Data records
Content starts

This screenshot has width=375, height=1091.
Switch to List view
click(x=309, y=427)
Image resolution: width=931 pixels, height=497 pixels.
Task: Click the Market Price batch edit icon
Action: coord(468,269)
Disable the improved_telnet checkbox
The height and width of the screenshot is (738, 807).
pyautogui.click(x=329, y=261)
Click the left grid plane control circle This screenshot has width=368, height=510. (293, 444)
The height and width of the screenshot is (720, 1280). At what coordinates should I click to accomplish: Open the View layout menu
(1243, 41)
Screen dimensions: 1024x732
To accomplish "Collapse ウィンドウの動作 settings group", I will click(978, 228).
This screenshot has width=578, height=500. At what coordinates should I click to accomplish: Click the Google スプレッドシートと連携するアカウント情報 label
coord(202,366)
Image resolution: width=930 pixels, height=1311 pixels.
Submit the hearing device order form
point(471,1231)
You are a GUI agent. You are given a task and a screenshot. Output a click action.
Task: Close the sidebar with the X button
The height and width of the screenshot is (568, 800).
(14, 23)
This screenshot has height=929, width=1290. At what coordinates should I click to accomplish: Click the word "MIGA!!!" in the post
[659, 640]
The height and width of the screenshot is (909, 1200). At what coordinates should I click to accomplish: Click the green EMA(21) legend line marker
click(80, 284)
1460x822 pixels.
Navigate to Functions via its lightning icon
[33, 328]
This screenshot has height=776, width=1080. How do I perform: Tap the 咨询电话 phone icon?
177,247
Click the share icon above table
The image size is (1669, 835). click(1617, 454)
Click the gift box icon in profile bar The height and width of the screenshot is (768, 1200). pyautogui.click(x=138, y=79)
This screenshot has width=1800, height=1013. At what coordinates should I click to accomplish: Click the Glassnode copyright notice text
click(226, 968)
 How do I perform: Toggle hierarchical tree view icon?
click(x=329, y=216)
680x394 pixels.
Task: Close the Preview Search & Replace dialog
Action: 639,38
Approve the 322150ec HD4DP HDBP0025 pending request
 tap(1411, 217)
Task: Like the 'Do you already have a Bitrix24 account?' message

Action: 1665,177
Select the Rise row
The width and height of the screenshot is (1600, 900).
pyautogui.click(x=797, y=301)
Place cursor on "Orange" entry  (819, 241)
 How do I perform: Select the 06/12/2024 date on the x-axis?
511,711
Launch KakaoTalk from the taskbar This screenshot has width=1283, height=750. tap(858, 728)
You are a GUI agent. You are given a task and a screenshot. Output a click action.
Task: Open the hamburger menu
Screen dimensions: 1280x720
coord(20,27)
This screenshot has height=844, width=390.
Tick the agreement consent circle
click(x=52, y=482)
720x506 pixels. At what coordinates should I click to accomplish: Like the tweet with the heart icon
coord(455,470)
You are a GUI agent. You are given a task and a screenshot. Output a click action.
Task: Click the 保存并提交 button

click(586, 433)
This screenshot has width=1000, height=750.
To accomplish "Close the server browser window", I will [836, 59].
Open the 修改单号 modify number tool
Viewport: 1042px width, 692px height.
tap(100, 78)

Content ends

Requirement: The answer must be every line of the records that contains the word "will".

Task answer:
To accomplish "Collapse ウィンドウの動作 settings group", I will click(978, 228).
To accomplish "Close the server browser window", I will [836, 59].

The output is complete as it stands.